Even the logic for a single column can be broken down into its individual parts. 

In this example, Column 3 logic can be divided by the clauses of the logic text: 

  • The Found test to find a matching Gender Description record
  • Locating the actual Gender Description for use in the extract file
  • Or placing the value “UNKNOWN” in the column if the Gender Description is not found

Next let’s focus on part clause A logic

Slide 16

Patterns of single step joins can often be found as pieces of multi-step joins.  In this example the single step join from column 2 is nearly identical to the first part of our multi-step join, which also joins the Order LR to the Customer LR.  They have nearly identical JOIN, LKE and LUSM functions.  When debugging joins, the correct Lookup path must be identified.

The one significant difference is that the GOTO ROW 1 and 2 are substantially larger on the multi-step join, 6 to 16 steps away as opposed to 3 to 5 steps.  This is because column 3’s multi-step Join covers the entire join, not just the first step.  During Join Optimization, if the join has been performed before, these GOTO ROW 1 and 2 values are used immediately.

Slide 17

The second and subsequent steps of multi-step joins all begin with LKLR functions, Prepare a Lookup to an LR.  This, like the JOIN function code, identifies what core image file in memory to search.  In our example, the next step in the join goes form the LR ID of 7 to the Gender Description table, LR ID 63.

Often a multi-step join includes an LKL function, build a Lookup Key from a Looked Up value.  This moves a value from a looked up field to the search key for the core image file.  In this example, the value in Gender Code field ID 478 on the Customer table will be used to search the Gender Description table for a value, an “M” or an “F” depending upon the customer.

Our example target reference file only includes a single field for the key, the “M” or “F” values.  Multi key tables require multiple LKE and LKL functions, one right after the other in the logic table.  These build the keys for binary searches from left to right.

Slide 18

Again repeated patterns are visible in the logic table, even within logic for one column.  Column 3 of our example performs the same look up twice. 

  • Test to see if a join is successful using the Found Keyword
  • If it is, then use the join to place the Gender Description in the column

Thus our multiple step join is repeated in the column logic.

Slide 19

Some join steps will never be executed during a run because of join optimization.  There can be other functions which will never be executed as well. 

In this example, there is a default Not Found DTC, the companion to the DTL moving the Gender Description code.  Note that it does not have constant “UNKNOWN” assigned to it.
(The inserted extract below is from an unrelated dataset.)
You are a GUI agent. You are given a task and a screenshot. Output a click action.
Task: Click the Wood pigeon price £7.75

This DTC will never be executed because the GOTO ROW2 on both LUSM rows 30 and 33 would never be triggered; rather jumps to row 38 would have already happened on the JOIN on row 22, or LUSM rows 24 or 27.

Having completed our analysis of the logic table, next we’ll execute this view with the Trace Parameter enabled.

Slide 20

This trace example output does not show the record number of the Event DD Name, in order to show the Value 1 and Value 2 output.
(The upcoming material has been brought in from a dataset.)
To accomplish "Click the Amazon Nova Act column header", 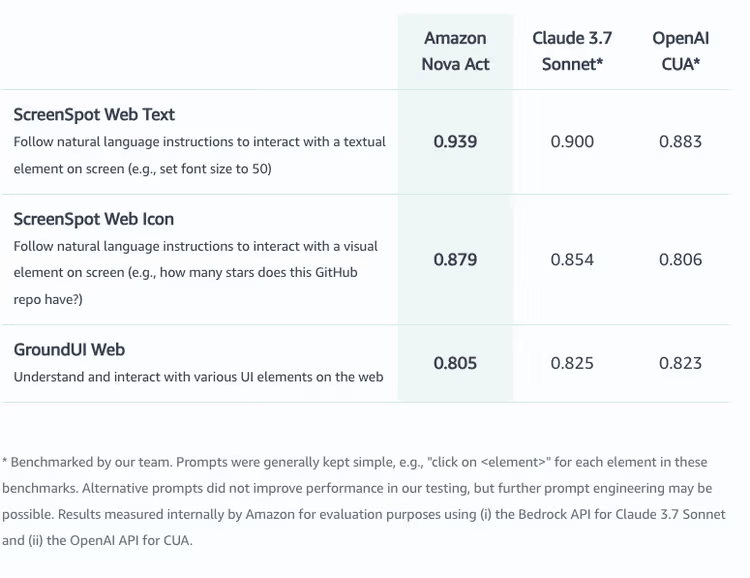I will 455,51.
Most of the records from the input file meet the selection criteria of being Male Customers and were recorded Customers before placing orders.  The trace for the CFLC, the Compare Field Lookup to Constant, shows the looked-up value as Value 1, and the Constant value as Value 2.  The CFLC function was an equal test, thus because the two are equal the record continues evaluation.
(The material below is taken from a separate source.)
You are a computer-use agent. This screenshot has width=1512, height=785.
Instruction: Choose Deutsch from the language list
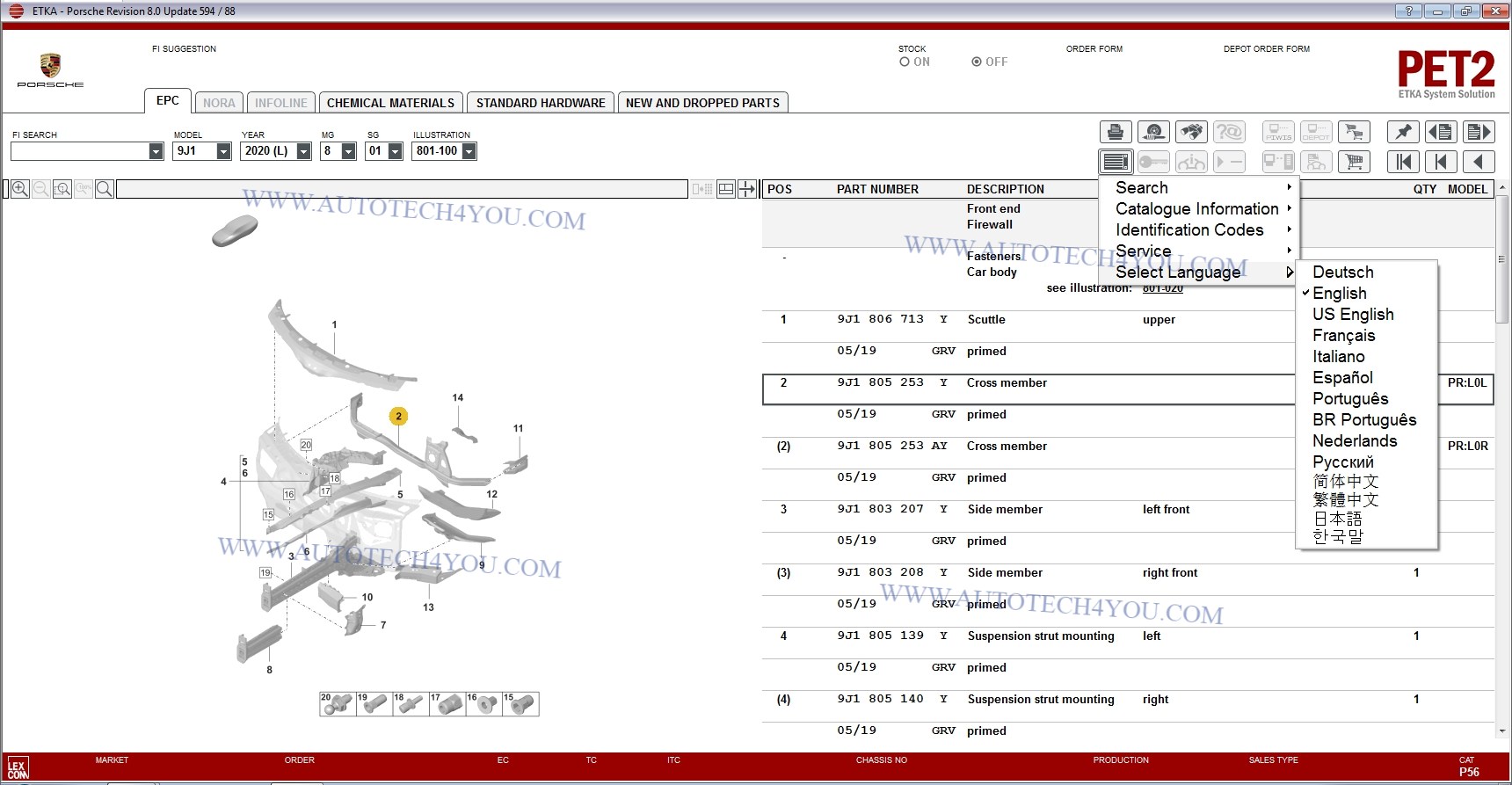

For the CFEL function, Compare Field Event Field to Lookup Field, Value 1 is the source Event field value, and Value 2 is the Looked-up field value.  In this case the Value 1 and Value 2 are different, but the comparison is a Greater Than comparison, so thus the records are selected for processing.

Having passed record filtering logic, the trace shows the DTE function for the first column

Slide 21

The join required for Column 2 to obtain the Customer ID is the same join already performed to find the customer Gender Code for the record filter test.  Thus the LKE and LUSM functions are skipped by join optimization.  The Join function on row 16 immediately jumps to the DTL function on row 19 to populate column 2 with the Customer ID from the Customer file.

Slide 22

The multi-step join is then executed, to test for found on Customer Gender Description by joining first the Customer table.  Having done so successfully, the join uses the Gender Code key for the LKL function to search the Gender Description table. 

Join optimization shortens the next lookup.  The same lookup path just used to test for a Found is used again to actually get the Gender Description starting on Logic Table row 28.  Thus through optimization the B clause logic of this column only requires row 28 Join function.

The DTL function then moves the Gender Description of “MALE” to extract record.

Slide 23

Let’s move on to a new Event File record.  A number of customers are Female according to the Customer file.  On these records the trace shows the Extract Record Filtering CFLC Compare Field Lookup to Constant test failing; the “F” value does not match the constant of “M”.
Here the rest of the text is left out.